ПИСЬМЕННОЕ ЗАДАНИЕ:
Перескажите в двух предложениях текст о свободе совести в России.

ТЕКСТ ДОКУМЕНТА:
Нашим законодателям нужно пристально всмотреться в эти результаты и спросить себя, хотят ли они того же самого для России. Пусть члены Государственного Совета искренно спросят себя: когда на Западе был больше обеспечен религиозный мир — теперь ли, с гонением на остатки веры, или прежде, когда вера гнала остатки неверия? А главное, когда было более обеспечено самое бытие веры как народного единодушия? И что им больше нравится: теперешний ли анархический раздор во всем, основанный на дележе прав, или древнее согласие в обществе, проникнутое идеей религиозного долга?

Неправда, будто свобода совести у нас введена только в 1905 году. Она введена Петром Великим, предоставившим — не спросясь ни земского собора, ни духовного собора — равноправие всем вероисповеданиям. Хотя Православная Церковь продолжала считаться господствующей, но ведь это было только на бумаге. У господствующей Церкви отменили — в лице патриарха — ее единоначалие, чего не делали ни с лютеранами, ни с католиками. Папа римский не отменен. У «господствующей» Церкви отнимали обширные имущества, завещанные благочестием предков, чего не делали ни с лютеранами, ни с католиками. У «господствующей» Церкви назначали в Синод обер-прокурорами кавалерийских штаб-офицеров, чего не делали ни с какими иноверцами. За несогласие в церковных вопросах митрополитов сажали в кандалы, а провинившихся священников секли кнутом, чего не делали ни с пасторами, ни с ксендзами.

ИСХОДНЫЕ ДАННЫЕ:
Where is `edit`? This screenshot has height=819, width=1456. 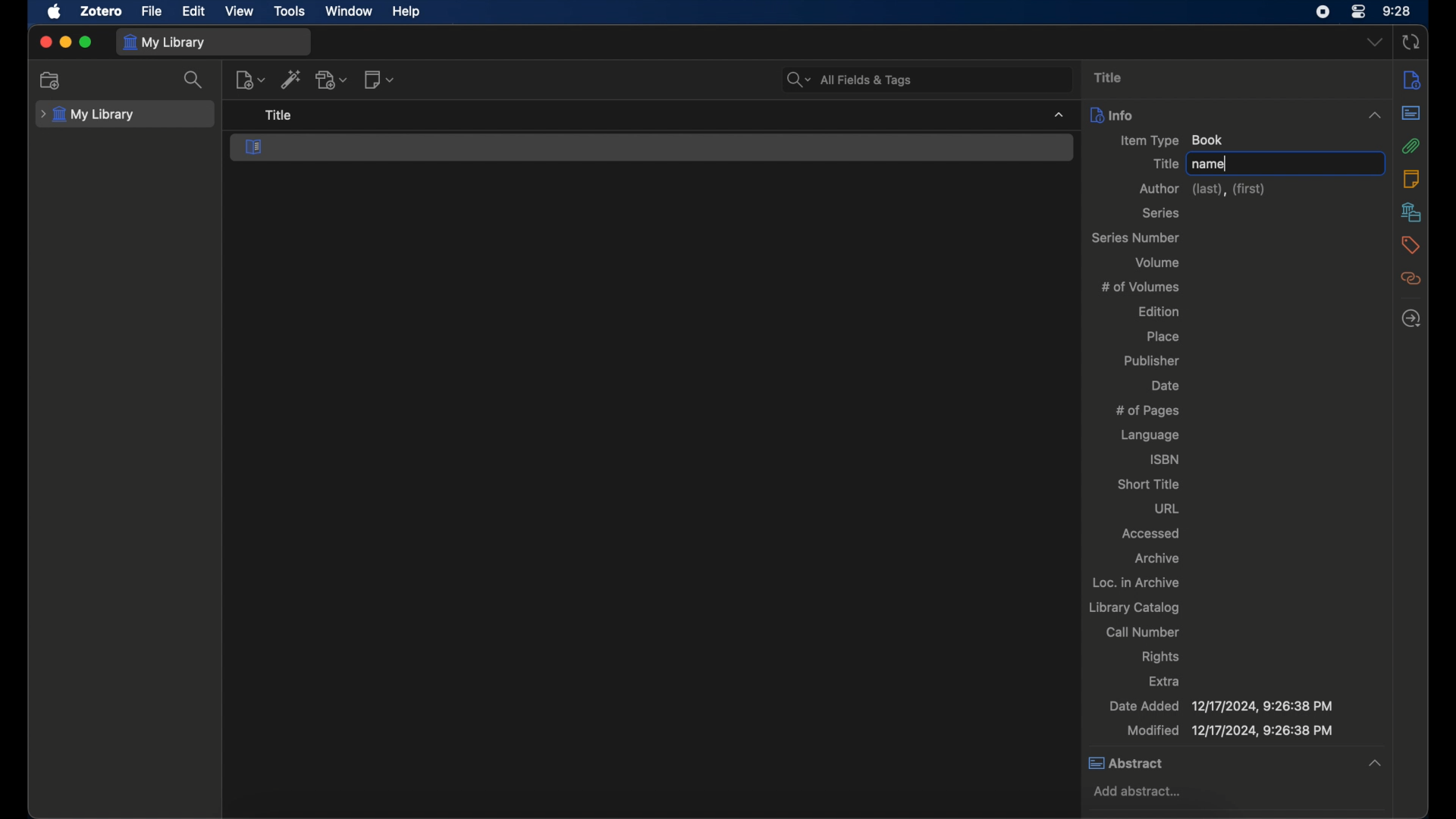
edit is located at coordinates (195, 11).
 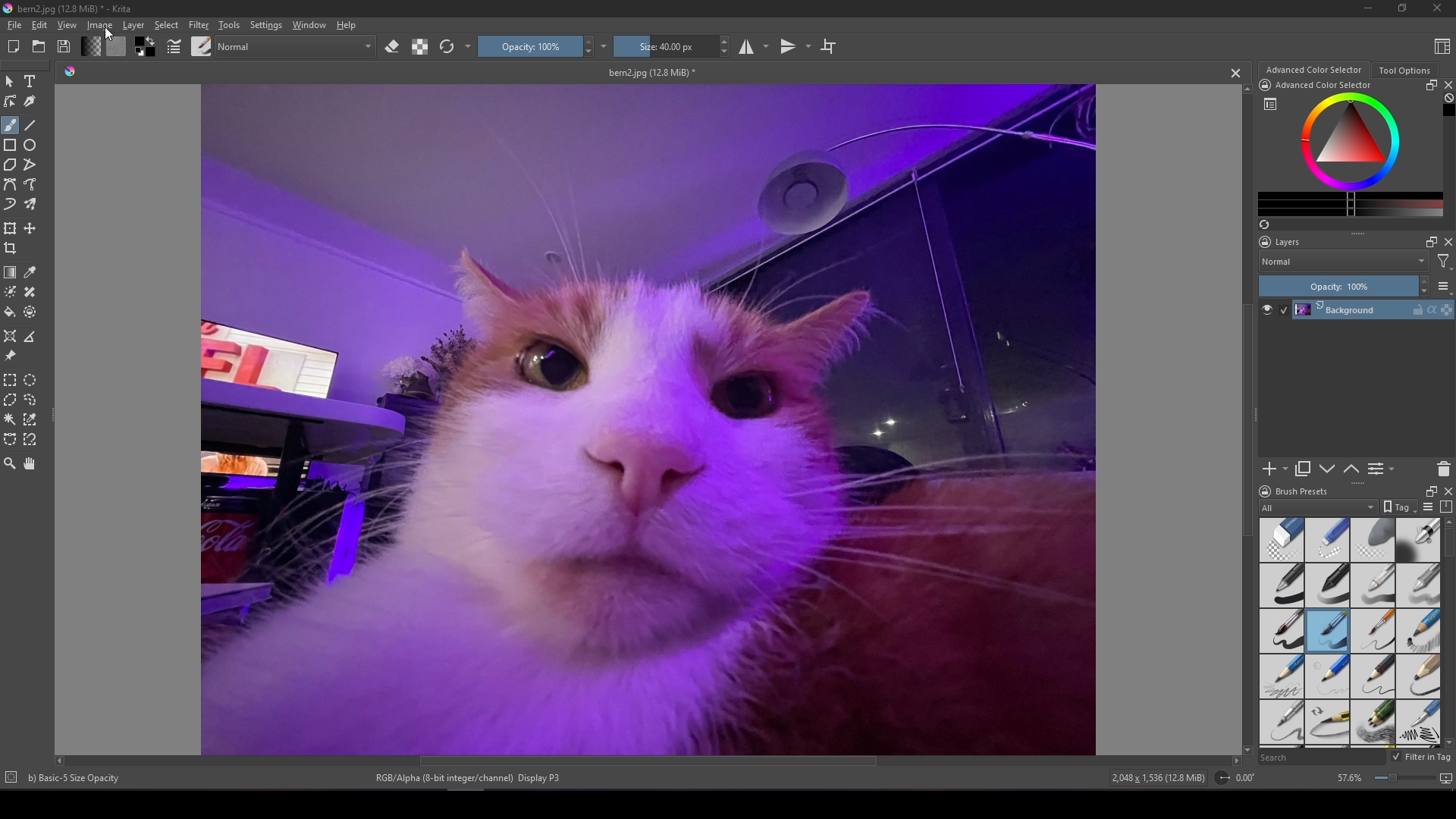 What do you see at coordinates (67, 25) in the screenshot?
I see `View` at bounding box center [67, 25].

ОТВЕТ:
В тексте законодателям и членам Государственного Совета предлагается подумать, хотят ли они для России тех же результатов, что на Западе, и что им больше нравится: теперешний анархический раздор, основанный на дележе прав, или древнее согласие, проникнутое идеей религиозного долга. Там же утверждается, что свободу совести в России ввел не 1905 год, а Петр Великий, и что господство Православной Церкви было лишь на бумаге: у нее отменили патриаршее единоначалие, отнимали имущества, назначали обер-прокурорами кавалерийских штаб-офицеров, а митрополитов и священников наказывали так, как не поступали ни с какими иноверцами.